Возница был для меня человеком совершенно незнакомым. Понурый, с вытянутым, боязливым лицом, он с неохотой взял меня на подводу и всю дорогу молчал.
В сумерках мы добрались до пограничного села и остановились на его окраине перед приземистой хатой.
— Ну, я дома, пане, — проговорил селянин. — А вам куда?
— Некуда, — чистосердечно признался я.
— Как же то? — удивился селянин. — У каждого человека есть дом.
— Мой — в Ужгороде.
— Вот оно что! — почесал затылок возница. — Ужгород за мадьярами. Туда неможно.
— Знаю, — кивнул я.
— Знаете? А куда же мне вас девать? К себе пустить не могу. Нехорошо мне чужого держать.
— Что же, я пойду. Спасибо и за то, что подвезли.
— Вот те на, «пойду»! — недовольно буркнул селянин. — Куда вы пойдете? Еще схватят. Идите в хату, пока никто не заметил. На одну ночь — уж так и быть.
Но вместо одной ночи прожил я у этого понурого человека около месяца — и за это время привык к тому, что после обычных: «Нельзя, пане», «Не могу, пане», — делалось все наоборот. И когда я однажды осмелился заговорить с хозяином о моем решении попытать снова счастья и перейти границу, он всплеснул руками:
— И не думайте, пане! То неможно. Упаси вас бог!
Но в одну вьюжную ночь он сам разбудил меня и сказал:
— Собирайтесь.
— Куда? — удивился я.
— Как это куда? Домой, в Ужгород…
Он вел меня сначала полем, потом по глубокому оврагу. Ветер носил по насту вихри колючего снега, и сухие снежинки шуршали и скреблись, словно мыши под полом.
В заснеженных кустах мы остановились и прислушались. Впереди тихо звенела вода.
— Прямо через ручей, пане, — шепнул хозяин. — Тут проволоки нет и стражи не будет.

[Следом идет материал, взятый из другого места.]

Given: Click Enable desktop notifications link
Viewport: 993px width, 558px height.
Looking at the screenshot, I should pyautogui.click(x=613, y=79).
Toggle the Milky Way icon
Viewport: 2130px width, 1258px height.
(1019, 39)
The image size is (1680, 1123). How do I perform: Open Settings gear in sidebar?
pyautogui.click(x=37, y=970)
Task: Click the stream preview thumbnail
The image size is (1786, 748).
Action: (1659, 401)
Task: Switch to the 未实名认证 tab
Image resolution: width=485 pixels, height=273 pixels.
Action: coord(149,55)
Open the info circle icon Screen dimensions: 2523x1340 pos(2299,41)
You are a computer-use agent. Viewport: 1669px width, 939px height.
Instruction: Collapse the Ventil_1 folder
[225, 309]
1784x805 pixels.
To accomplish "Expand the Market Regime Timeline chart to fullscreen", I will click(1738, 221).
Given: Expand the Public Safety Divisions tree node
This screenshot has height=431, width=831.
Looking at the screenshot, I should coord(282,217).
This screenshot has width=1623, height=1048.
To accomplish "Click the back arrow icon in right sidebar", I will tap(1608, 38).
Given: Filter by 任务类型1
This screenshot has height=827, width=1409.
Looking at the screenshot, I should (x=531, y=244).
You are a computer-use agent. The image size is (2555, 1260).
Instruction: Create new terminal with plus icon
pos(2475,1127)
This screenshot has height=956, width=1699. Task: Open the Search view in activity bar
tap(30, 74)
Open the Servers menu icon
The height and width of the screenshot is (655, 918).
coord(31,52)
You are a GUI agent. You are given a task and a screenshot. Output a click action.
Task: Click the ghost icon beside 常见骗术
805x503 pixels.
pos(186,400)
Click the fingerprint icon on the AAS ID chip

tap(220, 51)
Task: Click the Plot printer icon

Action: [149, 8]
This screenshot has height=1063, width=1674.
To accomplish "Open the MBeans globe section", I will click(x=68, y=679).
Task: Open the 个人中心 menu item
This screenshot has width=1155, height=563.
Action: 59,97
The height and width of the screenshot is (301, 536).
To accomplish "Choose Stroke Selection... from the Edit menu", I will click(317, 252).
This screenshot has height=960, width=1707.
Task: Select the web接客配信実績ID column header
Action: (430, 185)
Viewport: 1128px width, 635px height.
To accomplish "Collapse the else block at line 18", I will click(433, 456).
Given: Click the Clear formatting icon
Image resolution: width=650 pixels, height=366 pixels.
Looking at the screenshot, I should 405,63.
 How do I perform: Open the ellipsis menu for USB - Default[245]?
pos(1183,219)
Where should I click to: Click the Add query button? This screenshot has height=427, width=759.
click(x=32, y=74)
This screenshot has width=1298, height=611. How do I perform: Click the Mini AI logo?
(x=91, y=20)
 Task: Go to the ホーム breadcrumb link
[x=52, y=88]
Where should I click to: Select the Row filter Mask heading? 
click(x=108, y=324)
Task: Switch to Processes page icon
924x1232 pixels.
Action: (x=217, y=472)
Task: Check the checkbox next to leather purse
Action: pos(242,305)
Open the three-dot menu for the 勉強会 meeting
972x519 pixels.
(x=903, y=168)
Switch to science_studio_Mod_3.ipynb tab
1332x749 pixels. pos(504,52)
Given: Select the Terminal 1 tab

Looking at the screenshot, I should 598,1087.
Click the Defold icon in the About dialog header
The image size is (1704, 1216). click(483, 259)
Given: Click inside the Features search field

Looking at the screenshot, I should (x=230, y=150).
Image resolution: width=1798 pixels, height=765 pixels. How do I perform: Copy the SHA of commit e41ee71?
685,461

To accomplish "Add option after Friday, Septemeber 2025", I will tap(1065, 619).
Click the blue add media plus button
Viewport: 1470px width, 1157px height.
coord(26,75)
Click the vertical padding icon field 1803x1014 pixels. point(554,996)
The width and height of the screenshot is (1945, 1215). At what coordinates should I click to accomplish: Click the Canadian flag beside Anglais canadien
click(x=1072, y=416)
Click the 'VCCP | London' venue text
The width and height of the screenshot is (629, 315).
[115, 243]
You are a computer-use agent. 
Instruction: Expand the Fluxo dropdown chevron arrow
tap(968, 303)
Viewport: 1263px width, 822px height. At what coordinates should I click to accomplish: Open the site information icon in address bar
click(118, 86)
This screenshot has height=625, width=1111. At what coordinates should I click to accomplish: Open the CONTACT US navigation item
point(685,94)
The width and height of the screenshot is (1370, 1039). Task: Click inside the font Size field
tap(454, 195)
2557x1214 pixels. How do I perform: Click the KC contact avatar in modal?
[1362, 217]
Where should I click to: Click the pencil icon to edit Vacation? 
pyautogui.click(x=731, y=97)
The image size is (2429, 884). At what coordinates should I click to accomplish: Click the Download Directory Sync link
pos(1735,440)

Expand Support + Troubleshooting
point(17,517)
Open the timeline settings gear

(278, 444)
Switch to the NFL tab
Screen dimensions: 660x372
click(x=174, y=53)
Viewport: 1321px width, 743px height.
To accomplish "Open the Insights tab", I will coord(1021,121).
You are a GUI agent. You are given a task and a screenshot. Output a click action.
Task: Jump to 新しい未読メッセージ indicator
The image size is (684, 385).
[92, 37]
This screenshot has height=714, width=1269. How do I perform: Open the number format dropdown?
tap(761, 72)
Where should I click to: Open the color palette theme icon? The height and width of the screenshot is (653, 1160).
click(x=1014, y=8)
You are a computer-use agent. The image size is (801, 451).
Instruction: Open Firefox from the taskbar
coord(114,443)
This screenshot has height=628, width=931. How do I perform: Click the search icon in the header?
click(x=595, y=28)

Меня охватило сомнение, но размышлять было некогда. Я пожал руку своему бескорыстному проводнику и двинулся вперед.
Дно в ручье было каменистое. Вода достигала мне выше колен. Тело обжигало холодом. Я ступал осторожно, чтобы никто не услышал плеска воды.
За ручьем опять было поле. Снежные вихри кружились над ним, рассыпались и возникали снова. Промокшие полы моей одежды обледенели, и от движения льдинки ломались и звенели. Я шел не останавливаясь, сначала полем, потом ощутил под ногами дорогу. И хотя я сознавал теперь, что граница осталась позади, а впереди Ужгород, встреча с Ружаной и Ильком, на душе было смутно и тоскливо.
В ту же ночь на маленькой железнодорожной станции я увидел первые надписи на венгерском языке и первых хортиевских полицейских.